What you are asked to do:
Reproduce the lines below word for word, from the first line through the line that contains "pos(117,172)", including both.

╭─ The data

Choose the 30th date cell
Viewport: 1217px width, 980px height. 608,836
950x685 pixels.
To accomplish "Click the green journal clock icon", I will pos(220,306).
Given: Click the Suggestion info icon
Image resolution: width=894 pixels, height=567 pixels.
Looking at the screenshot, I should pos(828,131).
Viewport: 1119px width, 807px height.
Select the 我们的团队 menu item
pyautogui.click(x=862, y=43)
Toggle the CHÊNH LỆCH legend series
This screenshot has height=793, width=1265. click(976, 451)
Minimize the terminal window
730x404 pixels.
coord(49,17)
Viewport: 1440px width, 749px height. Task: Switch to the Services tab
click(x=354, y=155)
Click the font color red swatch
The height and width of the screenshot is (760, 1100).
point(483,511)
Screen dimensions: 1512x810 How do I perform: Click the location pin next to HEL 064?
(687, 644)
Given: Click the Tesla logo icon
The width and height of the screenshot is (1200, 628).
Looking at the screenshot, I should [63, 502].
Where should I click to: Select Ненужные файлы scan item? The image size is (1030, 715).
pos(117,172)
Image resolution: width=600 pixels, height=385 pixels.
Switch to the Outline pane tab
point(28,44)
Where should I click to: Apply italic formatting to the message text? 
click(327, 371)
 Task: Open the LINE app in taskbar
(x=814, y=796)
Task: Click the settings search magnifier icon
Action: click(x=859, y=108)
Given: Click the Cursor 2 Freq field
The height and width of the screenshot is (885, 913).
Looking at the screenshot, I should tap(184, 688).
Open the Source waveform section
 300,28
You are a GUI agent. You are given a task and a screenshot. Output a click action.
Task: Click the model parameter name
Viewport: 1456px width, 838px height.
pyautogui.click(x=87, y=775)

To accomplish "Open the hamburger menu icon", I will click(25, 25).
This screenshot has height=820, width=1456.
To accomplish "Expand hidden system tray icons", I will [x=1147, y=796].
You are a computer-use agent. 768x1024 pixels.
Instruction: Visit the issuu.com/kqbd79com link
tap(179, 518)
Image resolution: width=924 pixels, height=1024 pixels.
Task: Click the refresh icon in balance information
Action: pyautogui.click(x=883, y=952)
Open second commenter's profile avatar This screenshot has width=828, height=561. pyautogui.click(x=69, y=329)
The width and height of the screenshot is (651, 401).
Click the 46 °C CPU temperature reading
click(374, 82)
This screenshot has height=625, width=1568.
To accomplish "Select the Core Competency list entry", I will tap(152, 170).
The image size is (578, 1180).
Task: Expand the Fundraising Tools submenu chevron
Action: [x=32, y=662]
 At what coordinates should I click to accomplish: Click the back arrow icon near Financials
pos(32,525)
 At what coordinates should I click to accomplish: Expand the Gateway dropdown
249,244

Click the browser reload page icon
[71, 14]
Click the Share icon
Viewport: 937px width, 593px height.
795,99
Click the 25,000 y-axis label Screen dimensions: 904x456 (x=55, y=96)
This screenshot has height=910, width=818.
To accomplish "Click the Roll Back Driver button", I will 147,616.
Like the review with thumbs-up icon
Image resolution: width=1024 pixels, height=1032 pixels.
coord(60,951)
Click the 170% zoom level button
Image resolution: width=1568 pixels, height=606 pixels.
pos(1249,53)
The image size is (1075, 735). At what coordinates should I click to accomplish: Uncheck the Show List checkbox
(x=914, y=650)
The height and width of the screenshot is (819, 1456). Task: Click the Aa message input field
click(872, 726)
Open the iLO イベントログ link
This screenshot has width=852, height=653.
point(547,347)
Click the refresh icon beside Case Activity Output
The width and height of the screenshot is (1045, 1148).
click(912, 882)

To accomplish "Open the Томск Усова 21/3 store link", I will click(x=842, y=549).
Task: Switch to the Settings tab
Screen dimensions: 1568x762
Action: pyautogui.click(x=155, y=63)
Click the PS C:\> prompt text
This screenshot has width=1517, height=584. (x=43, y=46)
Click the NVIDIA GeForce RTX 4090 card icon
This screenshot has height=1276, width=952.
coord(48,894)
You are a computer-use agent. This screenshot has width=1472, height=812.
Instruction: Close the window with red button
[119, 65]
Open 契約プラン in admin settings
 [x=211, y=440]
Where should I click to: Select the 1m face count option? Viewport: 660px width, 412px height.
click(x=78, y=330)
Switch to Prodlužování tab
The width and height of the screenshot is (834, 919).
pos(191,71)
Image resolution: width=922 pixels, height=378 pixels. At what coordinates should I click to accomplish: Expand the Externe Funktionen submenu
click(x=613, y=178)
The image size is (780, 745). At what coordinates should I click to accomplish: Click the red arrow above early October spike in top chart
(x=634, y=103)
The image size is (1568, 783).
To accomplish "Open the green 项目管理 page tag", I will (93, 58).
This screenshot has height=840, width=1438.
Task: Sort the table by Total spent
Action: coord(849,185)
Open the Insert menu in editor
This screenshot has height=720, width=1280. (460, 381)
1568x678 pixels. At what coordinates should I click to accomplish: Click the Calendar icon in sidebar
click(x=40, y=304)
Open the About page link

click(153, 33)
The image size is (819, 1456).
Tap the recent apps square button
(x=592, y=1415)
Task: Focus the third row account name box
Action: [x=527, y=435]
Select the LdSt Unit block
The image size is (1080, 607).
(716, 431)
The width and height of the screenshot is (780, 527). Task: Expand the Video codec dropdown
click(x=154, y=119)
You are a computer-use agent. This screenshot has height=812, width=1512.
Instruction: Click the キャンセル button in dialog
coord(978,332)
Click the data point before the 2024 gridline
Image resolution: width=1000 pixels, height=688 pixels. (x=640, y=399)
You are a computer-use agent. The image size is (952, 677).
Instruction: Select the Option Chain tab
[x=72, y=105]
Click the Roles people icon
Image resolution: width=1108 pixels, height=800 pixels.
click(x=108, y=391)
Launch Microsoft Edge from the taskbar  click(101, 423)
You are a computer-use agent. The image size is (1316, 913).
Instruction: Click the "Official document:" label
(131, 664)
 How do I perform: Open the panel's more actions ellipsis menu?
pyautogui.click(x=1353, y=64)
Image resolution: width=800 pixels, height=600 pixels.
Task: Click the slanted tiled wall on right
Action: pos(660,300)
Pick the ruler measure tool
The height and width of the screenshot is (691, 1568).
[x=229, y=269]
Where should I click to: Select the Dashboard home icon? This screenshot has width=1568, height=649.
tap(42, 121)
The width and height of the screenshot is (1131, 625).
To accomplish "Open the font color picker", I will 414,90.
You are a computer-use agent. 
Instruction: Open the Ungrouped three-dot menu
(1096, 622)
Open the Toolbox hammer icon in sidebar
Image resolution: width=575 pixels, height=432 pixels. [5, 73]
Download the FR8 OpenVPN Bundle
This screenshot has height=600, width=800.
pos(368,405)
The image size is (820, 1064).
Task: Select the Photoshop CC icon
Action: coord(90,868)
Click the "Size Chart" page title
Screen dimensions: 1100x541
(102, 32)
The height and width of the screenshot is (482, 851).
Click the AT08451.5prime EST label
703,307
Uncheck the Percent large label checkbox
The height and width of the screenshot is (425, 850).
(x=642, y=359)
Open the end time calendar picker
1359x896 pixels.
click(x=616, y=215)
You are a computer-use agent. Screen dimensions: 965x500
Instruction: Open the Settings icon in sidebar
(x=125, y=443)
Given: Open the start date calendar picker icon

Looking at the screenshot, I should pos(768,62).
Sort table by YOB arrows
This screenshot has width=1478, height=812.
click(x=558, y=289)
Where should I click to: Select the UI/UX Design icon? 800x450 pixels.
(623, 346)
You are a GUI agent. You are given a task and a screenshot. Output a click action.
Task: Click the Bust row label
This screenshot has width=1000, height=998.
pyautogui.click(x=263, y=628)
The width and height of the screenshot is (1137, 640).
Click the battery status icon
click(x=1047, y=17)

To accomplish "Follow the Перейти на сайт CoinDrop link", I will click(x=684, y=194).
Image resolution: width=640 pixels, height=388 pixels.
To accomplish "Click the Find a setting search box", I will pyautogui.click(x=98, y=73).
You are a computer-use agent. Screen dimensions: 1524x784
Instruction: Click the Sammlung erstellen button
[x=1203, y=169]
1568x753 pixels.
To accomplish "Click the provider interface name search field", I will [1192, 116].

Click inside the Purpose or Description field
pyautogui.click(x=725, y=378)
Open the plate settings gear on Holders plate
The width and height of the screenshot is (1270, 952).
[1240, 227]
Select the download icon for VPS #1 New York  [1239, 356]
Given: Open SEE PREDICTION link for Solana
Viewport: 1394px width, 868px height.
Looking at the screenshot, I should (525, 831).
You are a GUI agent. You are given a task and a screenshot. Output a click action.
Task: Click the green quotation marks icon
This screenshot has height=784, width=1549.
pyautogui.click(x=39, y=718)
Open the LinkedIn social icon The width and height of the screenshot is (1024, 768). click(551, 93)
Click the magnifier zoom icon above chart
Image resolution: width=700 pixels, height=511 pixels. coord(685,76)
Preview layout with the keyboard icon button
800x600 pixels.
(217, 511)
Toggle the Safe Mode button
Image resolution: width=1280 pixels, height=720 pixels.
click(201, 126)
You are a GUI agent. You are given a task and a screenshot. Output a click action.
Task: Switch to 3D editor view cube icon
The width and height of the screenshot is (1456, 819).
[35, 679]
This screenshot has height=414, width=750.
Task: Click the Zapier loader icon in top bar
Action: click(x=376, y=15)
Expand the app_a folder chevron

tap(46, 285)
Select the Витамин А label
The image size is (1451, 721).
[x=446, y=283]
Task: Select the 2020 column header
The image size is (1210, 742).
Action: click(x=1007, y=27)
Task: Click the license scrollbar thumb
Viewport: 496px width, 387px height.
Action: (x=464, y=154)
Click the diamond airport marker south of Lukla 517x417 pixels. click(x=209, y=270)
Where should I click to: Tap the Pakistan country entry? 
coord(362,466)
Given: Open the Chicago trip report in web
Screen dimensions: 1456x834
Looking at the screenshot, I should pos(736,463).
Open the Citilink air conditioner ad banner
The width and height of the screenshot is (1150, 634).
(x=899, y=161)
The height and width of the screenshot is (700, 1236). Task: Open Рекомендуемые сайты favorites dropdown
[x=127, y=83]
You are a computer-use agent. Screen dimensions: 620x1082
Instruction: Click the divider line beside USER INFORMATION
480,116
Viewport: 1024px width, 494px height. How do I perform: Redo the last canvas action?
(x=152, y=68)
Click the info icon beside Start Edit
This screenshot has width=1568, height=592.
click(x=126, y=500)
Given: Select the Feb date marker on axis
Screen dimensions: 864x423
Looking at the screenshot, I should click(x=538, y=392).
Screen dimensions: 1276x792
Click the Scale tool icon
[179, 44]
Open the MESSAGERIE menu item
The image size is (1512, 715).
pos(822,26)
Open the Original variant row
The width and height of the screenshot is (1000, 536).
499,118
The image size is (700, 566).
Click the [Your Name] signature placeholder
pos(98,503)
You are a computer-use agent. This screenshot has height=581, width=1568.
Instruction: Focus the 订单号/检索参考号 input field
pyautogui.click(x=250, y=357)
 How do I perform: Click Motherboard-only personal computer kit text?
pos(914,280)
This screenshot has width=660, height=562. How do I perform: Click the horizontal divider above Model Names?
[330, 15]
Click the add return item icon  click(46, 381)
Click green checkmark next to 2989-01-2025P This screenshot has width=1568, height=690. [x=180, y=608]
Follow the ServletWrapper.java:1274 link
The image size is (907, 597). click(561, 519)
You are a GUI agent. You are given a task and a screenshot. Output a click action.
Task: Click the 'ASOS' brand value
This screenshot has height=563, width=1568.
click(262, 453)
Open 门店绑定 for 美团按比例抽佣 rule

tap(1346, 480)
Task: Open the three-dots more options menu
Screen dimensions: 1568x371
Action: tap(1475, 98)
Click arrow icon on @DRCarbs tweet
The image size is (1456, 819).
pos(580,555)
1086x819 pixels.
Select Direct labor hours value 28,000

╰─

The solution:
Choose the 30th date cell
Viewport: 1217px width, 980px height. 608,836
950x685 pixels.
To accomplish "Click the green journal clock icon", I will pos(220,306).
Given: Click the Suggestion info icon
Image resolution: width=894 pixels, height=567 pixels.
Looking at the screenshot, I should pos(828,131).
Viewport: 1119px width, 807px height.
Select the 我们的团队 menu item
pyautogui.click(x=862, y=43)
Toggle the CHÊNH LỆCH legend series
This screenshot has height=793, width=1265. click(976, 451)
Minimize the terminal window
730x404 pixels.
coord(49,17)
Viewport: 1440px width, 749px height. Task: Switch to the Services tab
click(x=354, y=155)
Click the font color red swatch
The height and width of the screenshot is (760, 1100).
point(483,511)
Screen dimensions: 1512x810 How do I perform: Click the location pin next to HEL 064?
(687, 644)
Given: Click the Tesla logo icon
The width and height of the screenshot is (1200, 628).
Looking at the screenshot, I should [63, 502].
Where should I click to: Select Ненужные файлы scan item? The image size is (1030, 715).
pos(117,172)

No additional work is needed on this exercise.